人の身でここに立つ者など、本来おらぬ。答えよ、人の子。貴様、何者だ。』
「えっ……と……会社員です!!」
『……かいしゃいん? 職種か? 神職の一種か?』
「違う違う! 書類とコーヒーで世界を回してた一般人!」
『……理解不能だ。
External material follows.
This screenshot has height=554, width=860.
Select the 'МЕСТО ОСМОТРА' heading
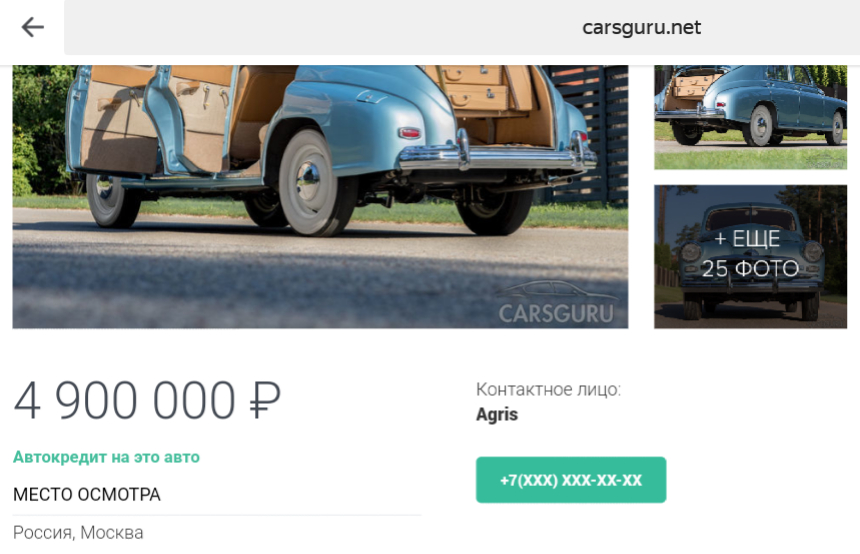click(87, 494)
だが、その胸の光……貴様、何を得た?』
胸の奥がドクンと脈動した。
熱が走り、白い光が滲み出す。
「な、なんか光ってる!? やばい! オフスイッチどこだこれ!?」
光は脈動し、視界の前に青白いウィンドウが浮かんだ。
《起動確認――創生核オンライン》
《対象:徳島 栄次郎》
《アクセスレベル:初期》
《基本構文:創造/解析/修復》
「……すげぇ、“それっぽいUI”出た……!?」
『創造の光……人の身で、それを……。』
「いや、俺も説明ほしいんだけど!? “取扱説明書”どこ!?」
すると、ウィンドウの端に小さく新しい文字が出た。
《
「……アナライズ……? 分析、か……」
直感で、俺は目の前のドラゴンに手を向けた。
「《アナライズ》!」
光が弾ける。視界が一瞬で情報の奔流に飲み込まれた。
《対象:龍神王ヴァルザグレアス》
種族:古代龍/生存体
階位:神域級
属性:炎・風・時
好物:静寂
現在の状態:退屈中
「……退屈中!? 理由それ!?」
光が消えた瞬間、巨大な瞳が細められた。
竜じゃなくて龍なのか……神様だからなのかな?
『……貴様、我を視たな。
我が名を、我が力を、ただの人の身で覗き見た。』
「え、いや、あの、それは……なんか自動で……!」
『久方ぶりだ。
我を“見抜く者”など、千年は現れなかった』
龍の喉が鳴った。
それが笑い声だと気づいた時には、もう遅かった。
『よかろう。貴様が“創る者”か、“壊す者”か――試してやろう』
「えっ、いや、待って、テストとか聞いてない!!!」
翼が広がる。
空が鳴り、砂が爆ぜ、風が吠えた。
次の瞬間、龍が咆哮した。
それは音じゃない。衝撃だった。
耳が割れそうなほどの圧。体が吹き飛び、地面を転がる。
「ぐっ……おおおおおおい! いきなり試験開始かよ!!」
地面に手を突いて立ち上がる。
足元に広がる亀裂、風圧で舞う砂。
視界の端でウィンドウがまた開いた。
《緊急提案:創生構文・発動を推奨》
《質問:創りたいものをイメージせよ》
「えっ、そんな無茶ぶり!? いきなり“創れ”って!?
俺、得意なのは“エクセル関数”くらいだぞ!?」
龍が再び翼を広げる。
熱風が襲いかかる中、俺は叫んだ。
「くっそ、やってやるよ!! 異世界初日から試験だなんて、上等だ!!」
掌に光が集まる。
熱い。けど、不思議と怖くない。
胸の奥の《創生核》が鼓動し、光の粒が舞い上がる。
とにかくなんでもいいっ。身を守る何かが作れれば――いや、創るんだっ!
「――創れ、《シールド》ッ!!」
閃光が弾け、眩い半透明の壁が展開した。
龍の咆哮がぶつかり、火と風が壁を削る。
「うおおおおっ……! ヤバい、ヤバい、でも……!」
確かに感じた。
恐怖よりも、少しだけ――“生きてる”感覚。
砂嵐の中で、俺は歯を食いしばりながら笑った。